In Table III we compare the sensitivity and specificity of our algorithms with the decision made by expert clinicians via dermoscopy. In Table II we present the confusion matrix computed using the sum of ten confusion matrices from the ten test sets, given from the 10-fold cross validation.

TABLE III.

Classification accuracy

	Sensitivity	Specificity
7-Point Checklist	87.27%	71.31%
Ignoring 7-Point Checklist	74.78%	70.69%

TABLE II.

Confusion Matrix of the automated Decision.

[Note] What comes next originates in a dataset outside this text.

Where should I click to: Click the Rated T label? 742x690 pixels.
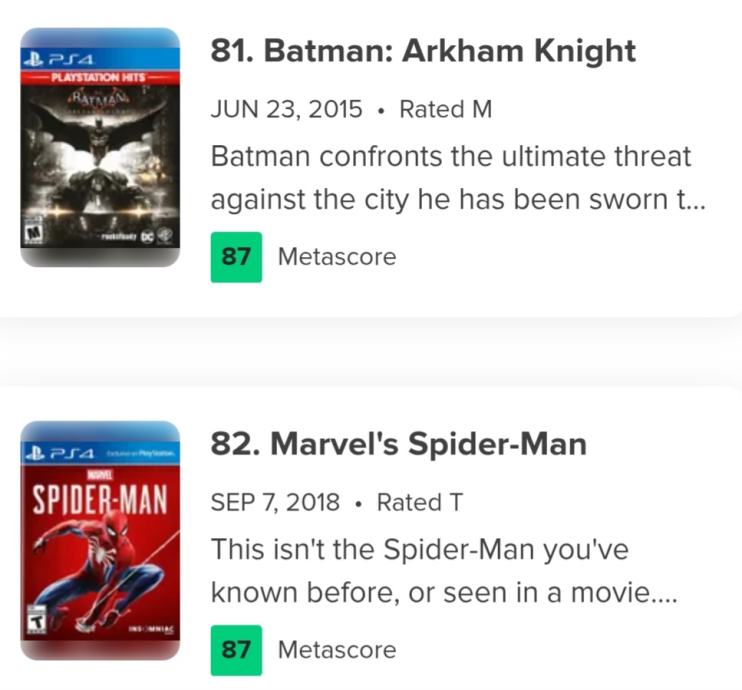pos(419,502)
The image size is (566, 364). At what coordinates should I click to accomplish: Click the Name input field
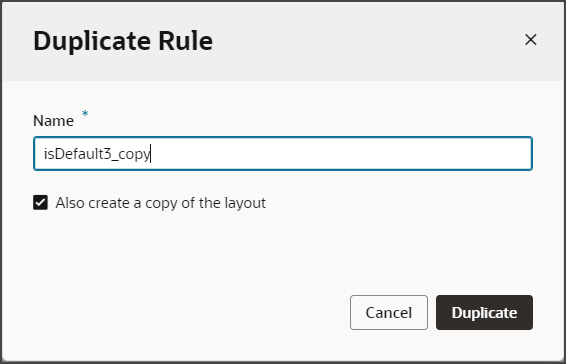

Confusion Matrix		Predicted
		Melanoma	benign
Dermoscopy	Melanoma	96	14
	Benign	68	169

We also performed another classification experiment using SVM, where we ignore the 7-point checklist and directly classify each skin lesion as melanoma or benign. The feature vectors, feature selection scheme, and final ground truth (melanoma/benign) are the same as the classification using the automated 7-point checklist. Table III shows that classification accuracy is much lower when we ignore the 7-point checklist.

Execution Time

We compare the time needed for classification using the ISODATA segmentation algorithm [11] on the Apple iPhone 3G with a typical desktop computer (2.26 GHz Intel Core 2 Duo with 2GB RAM). The classification time includes time taken for feature extraction. Table IV shows computation time in seconds for both platforms. It can be seen that the whole procedure takes under 10 sec to complete. This proves that the application is light enough to run on a smartphone which has limited computation power.

TABLE IV.

Mean computation time on the iPhone 4 and desktop computer

Mean time (sec)	Apple iPhone 3G	Desktop computer
Segmentation	2.3910	0.1028
Classification	7.4710	0.2415

IV. CONCLUSIONS AND DISCUSSION

In this paper, we showed an implementation of 7-Point checklist on the Apple iPhone. The application, written in C/C++, is light enough to run on devices with limited memory and computation speed. We implemented sophisticated image processing and pattern recognition algorithms that run with limited resources and provide classification results in quasi real time. These finding demonstrate the feasibility of developing medical diagnostic applications on off-the-shelf smart handheld devices, which have the advantages of low cost and portability.